The expulsion plan applies at first to 12,000 single men who do not have pending asylum claims. Interior Minister Arye Deri suggested during a Knesset committee meeting in late January that women, children and families would follow suit, meaning all 34,000 Eritreans and Sudanese would face expulsion or prison.

Shlomo Mor-Yosef, a senior interior ministry official, told the same committee that the deportations are a matter of state security.

"Just as there are soldiers on the border that safeguard the security of the country, our job is to guard the identity of the state of Israel in accordance with the policies of all of its governments throughout history. We are not sending anyone to their death. We are sending them to safe countries."

Such an opinion does not ring true to Mr Goitom, who recounted how he escaped in 2009 from the Sawa National Service Training Camp where 16 and 17-year-old school pupils in Eritrea begin their military service not knowing if or when it will end. Amnesty International's 2017/18 report on Eritrea makes reference to Sawa's "harsh conditions, military style discipline and weapons training."

"I was in the middle of school and everything changed. You don't know how long you are going to be in the army. It could be 40 years," Mr Goitom said.

When he got to Israel he was asked if he came for work. "I said no. "What I want is recognition as a refugee. I worked to eat."

That recognition is all but impossible in in Israel if you are Eritrean or Sudanese. Only 11 have been granted asylum over the last decade, compared to a more than ninety percent acceptance rate in Europe.

For Fiori Taklit, who works behind the cafe's counter, the thought of deportation is a constant companion.

"How can you sleep when all the time you are thinking about being expelled? If they throw me to Rwanda, what will I do?" she said.

The 25-year-old received no response at all to her application for asylum in 2013, she said, explaining that she left Eritrea because she was a Pentecostalist Christian. Adherence to that faith is banned there, suppressed and sometimes punished with extensive detention.

Like the other Eritreans interviewed, she had harrowing memories of crossing Sinai en route to Israel. "Three of our group died on the way. We didn't have food, water, anything. I paid $10,000 to the Bedouin to take me. Friends of my parents helped."

Daniel Avram, 26, recounted how Bedouin smugglers shot him in the leg three times when he was unable to meet their demand for $40,000.

His first year in Israel he could not work because of the injuries, but then he landed a job as a dishwasher. "Why to Rwanda?" he asked. "They can't even take care of their own people. How are they going to take care of refugees?"
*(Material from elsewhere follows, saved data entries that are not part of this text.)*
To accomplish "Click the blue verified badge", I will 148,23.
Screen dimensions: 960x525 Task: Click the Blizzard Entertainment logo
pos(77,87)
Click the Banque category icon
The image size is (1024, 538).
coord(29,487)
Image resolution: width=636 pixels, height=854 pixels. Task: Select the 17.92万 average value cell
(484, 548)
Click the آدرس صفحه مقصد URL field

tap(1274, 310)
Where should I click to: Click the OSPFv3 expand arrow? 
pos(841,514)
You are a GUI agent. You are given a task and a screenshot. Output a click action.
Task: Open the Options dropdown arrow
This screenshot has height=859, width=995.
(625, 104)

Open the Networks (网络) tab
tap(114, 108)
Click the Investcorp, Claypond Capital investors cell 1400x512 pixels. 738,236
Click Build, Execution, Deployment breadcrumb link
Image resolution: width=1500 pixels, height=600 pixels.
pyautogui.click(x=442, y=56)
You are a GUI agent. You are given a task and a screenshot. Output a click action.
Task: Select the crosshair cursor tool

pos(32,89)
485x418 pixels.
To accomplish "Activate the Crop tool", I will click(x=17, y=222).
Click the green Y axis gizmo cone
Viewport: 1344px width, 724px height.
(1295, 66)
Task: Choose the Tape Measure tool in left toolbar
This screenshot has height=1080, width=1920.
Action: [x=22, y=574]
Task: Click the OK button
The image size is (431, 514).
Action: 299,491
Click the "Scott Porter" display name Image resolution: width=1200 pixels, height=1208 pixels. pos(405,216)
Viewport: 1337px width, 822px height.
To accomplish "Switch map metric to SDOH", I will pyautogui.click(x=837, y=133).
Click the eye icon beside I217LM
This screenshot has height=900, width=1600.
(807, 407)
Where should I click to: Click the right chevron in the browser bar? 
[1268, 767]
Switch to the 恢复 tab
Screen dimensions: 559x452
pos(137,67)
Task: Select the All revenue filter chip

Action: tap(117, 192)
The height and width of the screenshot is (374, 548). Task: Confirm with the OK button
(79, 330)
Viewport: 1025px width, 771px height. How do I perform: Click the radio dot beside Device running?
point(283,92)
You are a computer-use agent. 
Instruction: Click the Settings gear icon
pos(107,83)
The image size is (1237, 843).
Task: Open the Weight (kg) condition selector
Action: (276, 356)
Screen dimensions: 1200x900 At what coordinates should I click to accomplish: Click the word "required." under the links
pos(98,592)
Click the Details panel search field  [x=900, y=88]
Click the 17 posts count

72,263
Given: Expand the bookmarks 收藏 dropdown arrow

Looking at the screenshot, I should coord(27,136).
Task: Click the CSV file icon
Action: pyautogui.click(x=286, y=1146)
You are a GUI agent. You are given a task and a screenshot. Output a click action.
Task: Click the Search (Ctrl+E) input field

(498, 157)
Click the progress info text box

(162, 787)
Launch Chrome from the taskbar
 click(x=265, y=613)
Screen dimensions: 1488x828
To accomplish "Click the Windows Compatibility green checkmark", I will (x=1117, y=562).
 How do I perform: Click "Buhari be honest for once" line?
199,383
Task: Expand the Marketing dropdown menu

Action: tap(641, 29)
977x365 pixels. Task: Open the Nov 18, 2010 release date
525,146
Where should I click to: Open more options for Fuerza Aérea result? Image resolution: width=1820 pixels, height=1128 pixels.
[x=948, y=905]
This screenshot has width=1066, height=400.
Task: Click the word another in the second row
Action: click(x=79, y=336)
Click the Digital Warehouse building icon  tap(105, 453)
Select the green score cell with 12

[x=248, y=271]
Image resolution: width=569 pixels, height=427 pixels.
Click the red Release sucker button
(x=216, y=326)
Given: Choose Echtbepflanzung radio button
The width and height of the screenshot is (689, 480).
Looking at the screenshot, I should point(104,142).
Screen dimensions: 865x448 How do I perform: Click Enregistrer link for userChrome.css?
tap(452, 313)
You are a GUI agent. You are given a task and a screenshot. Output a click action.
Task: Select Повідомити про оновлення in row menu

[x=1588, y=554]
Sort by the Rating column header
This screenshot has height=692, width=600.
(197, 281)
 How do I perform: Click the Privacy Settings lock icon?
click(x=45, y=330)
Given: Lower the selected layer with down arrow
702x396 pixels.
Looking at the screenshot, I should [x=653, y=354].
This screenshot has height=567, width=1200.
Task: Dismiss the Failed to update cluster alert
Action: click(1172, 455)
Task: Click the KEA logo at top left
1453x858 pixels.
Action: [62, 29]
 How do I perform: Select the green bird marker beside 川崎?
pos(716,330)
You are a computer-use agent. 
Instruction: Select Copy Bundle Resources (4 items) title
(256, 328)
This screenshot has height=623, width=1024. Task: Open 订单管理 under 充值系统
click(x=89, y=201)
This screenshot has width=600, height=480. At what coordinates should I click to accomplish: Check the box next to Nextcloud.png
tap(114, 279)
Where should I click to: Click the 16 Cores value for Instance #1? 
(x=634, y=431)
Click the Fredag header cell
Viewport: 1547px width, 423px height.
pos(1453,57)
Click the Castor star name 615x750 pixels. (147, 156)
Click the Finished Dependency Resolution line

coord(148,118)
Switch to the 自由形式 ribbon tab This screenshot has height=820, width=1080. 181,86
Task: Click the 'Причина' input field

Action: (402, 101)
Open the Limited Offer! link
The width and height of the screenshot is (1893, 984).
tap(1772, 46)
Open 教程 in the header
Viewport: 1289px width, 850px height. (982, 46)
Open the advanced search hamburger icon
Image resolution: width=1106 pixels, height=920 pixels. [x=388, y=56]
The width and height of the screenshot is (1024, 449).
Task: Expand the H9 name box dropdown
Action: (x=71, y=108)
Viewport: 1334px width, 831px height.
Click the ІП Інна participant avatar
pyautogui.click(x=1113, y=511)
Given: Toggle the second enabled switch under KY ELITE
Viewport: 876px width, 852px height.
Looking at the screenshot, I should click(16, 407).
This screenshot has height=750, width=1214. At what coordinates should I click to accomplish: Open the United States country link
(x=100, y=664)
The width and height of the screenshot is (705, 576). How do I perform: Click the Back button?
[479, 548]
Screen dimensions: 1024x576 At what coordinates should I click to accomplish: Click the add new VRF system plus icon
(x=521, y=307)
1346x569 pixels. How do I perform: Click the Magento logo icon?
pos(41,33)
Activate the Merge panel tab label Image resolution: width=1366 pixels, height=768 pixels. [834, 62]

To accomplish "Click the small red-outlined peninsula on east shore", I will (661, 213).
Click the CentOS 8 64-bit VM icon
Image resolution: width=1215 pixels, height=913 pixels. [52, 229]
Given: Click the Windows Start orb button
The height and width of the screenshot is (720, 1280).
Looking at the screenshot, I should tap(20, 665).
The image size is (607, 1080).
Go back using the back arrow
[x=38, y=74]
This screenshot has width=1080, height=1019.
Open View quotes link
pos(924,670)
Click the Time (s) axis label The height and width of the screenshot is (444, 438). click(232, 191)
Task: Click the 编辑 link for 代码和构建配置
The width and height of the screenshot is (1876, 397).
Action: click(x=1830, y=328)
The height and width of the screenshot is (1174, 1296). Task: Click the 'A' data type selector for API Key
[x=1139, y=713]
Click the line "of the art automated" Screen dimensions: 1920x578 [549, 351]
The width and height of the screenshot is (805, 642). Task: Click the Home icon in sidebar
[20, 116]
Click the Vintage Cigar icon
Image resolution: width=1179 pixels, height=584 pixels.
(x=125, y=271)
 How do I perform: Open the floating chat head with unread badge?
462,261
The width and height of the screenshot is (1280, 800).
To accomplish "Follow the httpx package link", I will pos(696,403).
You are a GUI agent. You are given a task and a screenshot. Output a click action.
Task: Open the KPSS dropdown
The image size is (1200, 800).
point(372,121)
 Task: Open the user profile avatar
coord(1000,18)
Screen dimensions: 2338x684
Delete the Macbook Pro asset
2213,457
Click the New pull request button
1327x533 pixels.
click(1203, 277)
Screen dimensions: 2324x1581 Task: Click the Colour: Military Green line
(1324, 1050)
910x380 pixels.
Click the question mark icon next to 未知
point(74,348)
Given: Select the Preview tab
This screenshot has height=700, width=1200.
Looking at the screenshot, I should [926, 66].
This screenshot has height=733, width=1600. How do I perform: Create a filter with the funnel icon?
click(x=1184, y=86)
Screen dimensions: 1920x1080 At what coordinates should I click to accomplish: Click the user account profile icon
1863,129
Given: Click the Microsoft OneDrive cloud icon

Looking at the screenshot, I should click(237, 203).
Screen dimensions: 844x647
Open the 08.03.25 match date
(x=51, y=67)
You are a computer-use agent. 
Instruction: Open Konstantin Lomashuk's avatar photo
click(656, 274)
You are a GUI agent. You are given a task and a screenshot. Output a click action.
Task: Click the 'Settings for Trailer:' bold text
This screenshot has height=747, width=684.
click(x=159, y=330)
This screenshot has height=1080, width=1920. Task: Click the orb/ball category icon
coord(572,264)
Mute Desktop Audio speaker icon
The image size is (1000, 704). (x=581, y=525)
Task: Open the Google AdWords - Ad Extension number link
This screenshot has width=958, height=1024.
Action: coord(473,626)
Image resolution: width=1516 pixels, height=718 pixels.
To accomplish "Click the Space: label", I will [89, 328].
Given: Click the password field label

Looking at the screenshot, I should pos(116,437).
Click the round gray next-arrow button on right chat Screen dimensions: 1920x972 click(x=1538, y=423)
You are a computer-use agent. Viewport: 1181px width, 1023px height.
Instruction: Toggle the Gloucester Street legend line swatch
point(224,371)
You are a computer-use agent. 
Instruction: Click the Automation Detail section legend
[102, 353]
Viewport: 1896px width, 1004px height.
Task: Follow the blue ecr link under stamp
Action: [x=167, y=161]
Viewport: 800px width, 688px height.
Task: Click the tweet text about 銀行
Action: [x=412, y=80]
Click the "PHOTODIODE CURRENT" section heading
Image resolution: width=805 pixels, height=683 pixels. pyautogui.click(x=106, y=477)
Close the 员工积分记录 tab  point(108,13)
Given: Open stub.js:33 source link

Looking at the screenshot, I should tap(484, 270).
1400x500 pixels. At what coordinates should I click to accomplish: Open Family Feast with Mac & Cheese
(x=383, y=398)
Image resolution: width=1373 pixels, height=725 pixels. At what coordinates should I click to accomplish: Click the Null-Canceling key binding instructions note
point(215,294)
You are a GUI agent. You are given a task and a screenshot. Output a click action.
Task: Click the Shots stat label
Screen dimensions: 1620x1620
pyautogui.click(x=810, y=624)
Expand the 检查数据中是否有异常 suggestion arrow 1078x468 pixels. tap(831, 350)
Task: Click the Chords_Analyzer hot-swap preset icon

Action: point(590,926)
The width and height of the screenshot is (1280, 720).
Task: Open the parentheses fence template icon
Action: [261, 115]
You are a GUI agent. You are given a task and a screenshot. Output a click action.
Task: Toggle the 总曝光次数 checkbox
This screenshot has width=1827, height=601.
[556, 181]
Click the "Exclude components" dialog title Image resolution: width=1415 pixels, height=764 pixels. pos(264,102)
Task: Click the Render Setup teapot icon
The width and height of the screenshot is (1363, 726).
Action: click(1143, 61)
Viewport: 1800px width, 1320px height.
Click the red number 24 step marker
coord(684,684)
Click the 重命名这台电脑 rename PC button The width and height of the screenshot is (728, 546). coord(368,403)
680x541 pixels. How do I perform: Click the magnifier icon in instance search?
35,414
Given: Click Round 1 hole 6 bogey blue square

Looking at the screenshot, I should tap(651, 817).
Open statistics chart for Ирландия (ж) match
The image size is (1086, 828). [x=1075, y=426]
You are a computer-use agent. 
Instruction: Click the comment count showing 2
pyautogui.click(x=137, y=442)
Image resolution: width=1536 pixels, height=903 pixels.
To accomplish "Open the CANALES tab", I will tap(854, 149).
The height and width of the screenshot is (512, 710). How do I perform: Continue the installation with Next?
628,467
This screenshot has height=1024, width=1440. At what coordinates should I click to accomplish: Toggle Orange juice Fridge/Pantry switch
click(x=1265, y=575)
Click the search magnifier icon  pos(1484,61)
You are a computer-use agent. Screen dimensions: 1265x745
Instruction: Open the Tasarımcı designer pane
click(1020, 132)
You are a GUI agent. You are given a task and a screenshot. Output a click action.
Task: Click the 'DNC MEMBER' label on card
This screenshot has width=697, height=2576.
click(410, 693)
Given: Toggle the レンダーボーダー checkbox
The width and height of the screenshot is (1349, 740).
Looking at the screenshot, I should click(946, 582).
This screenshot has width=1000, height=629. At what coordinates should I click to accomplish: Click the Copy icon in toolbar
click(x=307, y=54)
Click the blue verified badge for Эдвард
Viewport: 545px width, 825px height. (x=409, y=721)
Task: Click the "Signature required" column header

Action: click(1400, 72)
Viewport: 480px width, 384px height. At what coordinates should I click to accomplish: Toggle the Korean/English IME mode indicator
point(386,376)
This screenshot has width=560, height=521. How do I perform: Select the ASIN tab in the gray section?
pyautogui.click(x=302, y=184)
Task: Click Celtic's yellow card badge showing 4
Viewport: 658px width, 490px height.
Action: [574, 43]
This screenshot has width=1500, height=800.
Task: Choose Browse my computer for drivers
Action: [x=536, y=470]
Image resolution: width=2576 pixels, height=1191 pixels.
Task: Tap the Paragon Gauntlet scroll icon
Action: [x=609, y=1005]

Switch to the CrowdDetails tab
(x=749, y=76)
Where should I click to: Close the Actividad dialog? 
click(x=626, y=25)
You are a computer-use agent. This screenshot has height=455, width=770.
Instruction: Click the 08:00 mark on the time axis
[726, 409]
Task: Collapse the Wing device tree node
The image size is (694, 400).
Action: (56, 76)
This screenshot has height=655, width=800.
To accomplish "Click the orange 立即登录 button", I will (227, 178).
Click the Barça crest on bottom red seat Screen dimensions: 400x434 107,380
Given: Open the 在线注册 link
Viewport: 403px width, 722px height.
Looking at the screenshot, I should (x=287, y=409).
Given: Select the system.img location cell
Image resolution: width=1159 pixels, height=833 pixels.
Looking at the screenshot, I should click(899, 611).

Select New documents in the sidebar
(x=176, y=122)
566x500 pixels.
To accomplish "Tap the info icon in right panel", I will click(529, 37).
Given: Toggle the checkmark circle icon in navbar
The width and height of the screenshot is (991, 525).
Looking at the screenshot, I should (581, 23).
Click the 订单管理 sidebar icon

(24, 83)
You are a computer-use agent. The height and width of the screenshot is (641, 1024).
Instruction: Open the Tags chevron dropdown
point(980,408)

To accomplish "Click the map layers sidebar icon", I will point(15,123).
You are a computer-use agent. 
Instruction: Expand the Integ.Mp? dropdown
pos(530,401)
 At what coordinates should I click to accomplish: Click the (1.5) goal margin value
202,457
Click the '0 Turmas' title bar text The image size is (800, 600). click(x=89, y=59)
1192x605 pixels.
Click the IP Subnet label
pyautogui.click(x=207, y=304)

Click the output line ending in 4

Among Israelis in south Tel Aviv, where dilapidated stucco buildings in an area long neglected by the government abound, there is little sympathy for the Africans. Instead, blame is assigned with many saying they would be happy to see them leave, faulting them for crime. Israelis' prejudices are stoked by politicians in the ruling Likud party, including deputy foreign minister Tzipi Hotovely, who recently said the Africans are "terrorising" the area.

Taxi driver Gilad David said: "They have so many kids. In 20 years there will be at least a million of them. Can the state handle another million blacks?"

Dorin Dayan, who works in a sandwich shop, added: "They steal, they rape, they go around drunk at night and they hit each other. I only feel bad for the children, as for the rest, they should go."

But nearby, a grocer, who would give only his first name, Alex, an immigrant from the former Soviet Union, gave a different perspective: "They don't bother anyone. They are humans also. Colour is not important. It's the heart that counts."

Sigal Rozen, a staffer at the Hotline for Refugees and Migrants, an Israeli non-government organisation, believes mass deportations will not happen since most of the refugees would opt for jail.

Yet to Munya Abdullah, a young woman from nearby Jaffa, the problem lies in prejudice from a racist government.

"I'm an Arab so I know what it's all about. It's their skin colour and they're being taken out against their will."